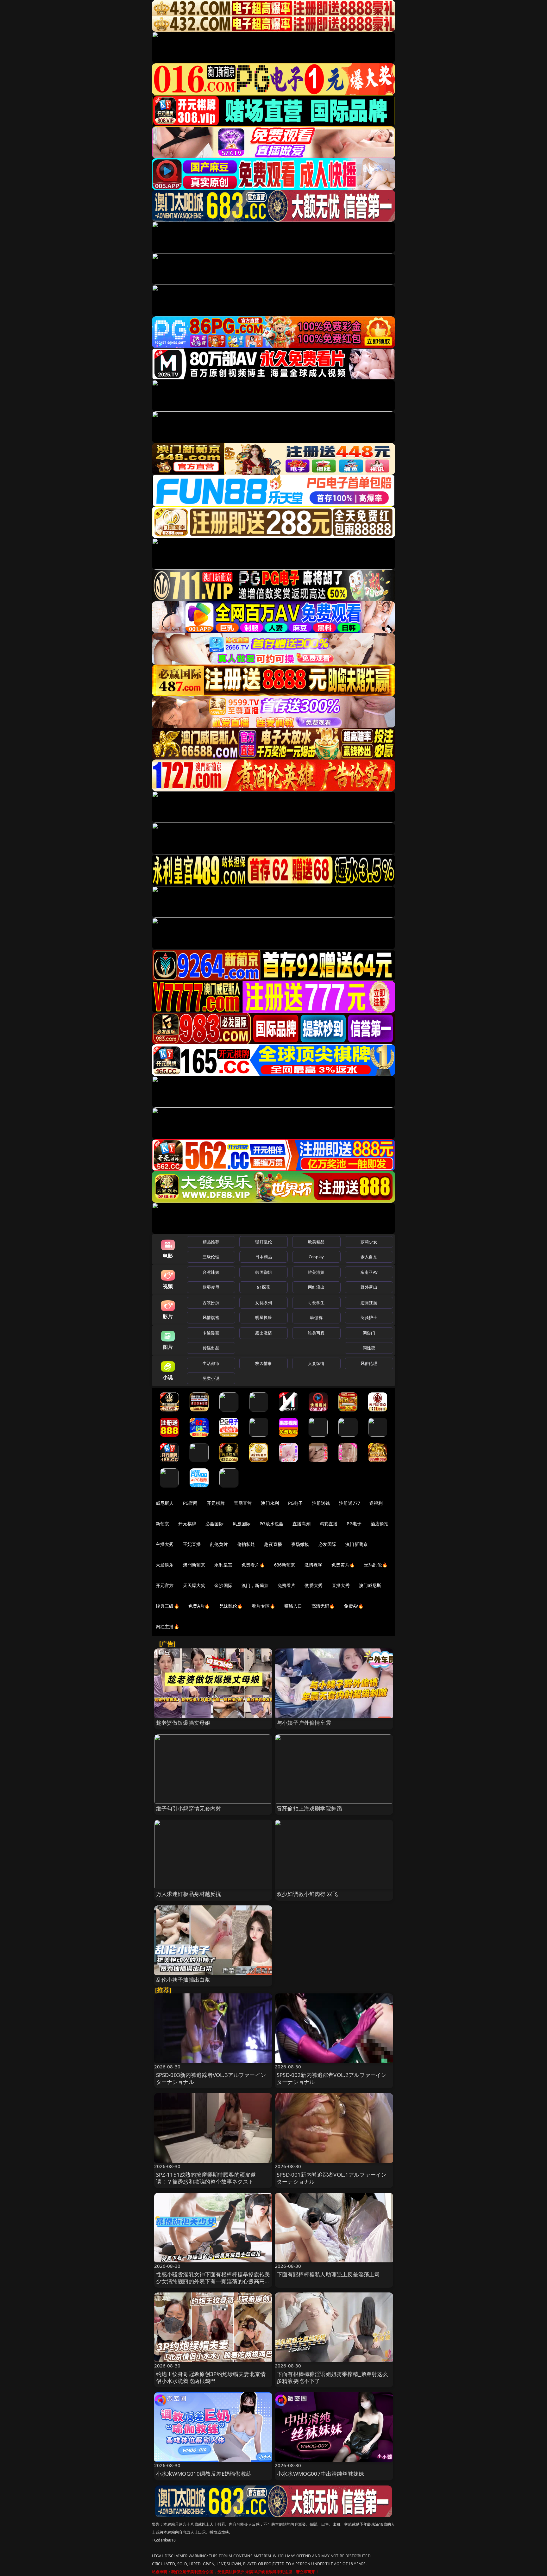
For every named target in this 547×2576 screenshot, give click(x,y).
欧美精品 (316, 1242)
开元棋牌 (216, 1503)
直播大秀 (341, 1585)
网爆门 (369, 1333)
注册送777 (349, 1503)
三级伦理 (211, 1257)
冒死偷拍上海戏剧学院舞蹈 (309, 1808)
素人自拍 (369, 1257)
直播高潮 (301, 1524)
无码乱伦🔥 (375, 1565)
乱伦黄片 (219, 1544)
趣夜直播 (273, 1544)
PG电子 (295, 1503)
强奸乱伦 (263, 1242)
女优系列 (263, 1302)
-=-=-=-=-
Return all the records exactly. Skip the pictures.

For every named target in this 547×2576 screenshot, give click(x,y).
欧美精品 (316, 1242)
开元棋牌 (216, 1503)
直播大秀 (341, 1585)
网爆门 (369, 1333)
注册送777 (349, 1503)
三级伦理 (211, 1257)
冒死偷拍上海戏剧学院舞蹈 (309, 1808)
素人自拍 (369, 1257)
直播高潮 (301, 1524)
无码乱伦🔥 (375, 1565)
乱伦黄片 (219, 1544)
趣夜直播 (273, 1544)
PG电子 (295, 1503)
强奸乱伦 (263, 1242)
女优系列 (263, 1302)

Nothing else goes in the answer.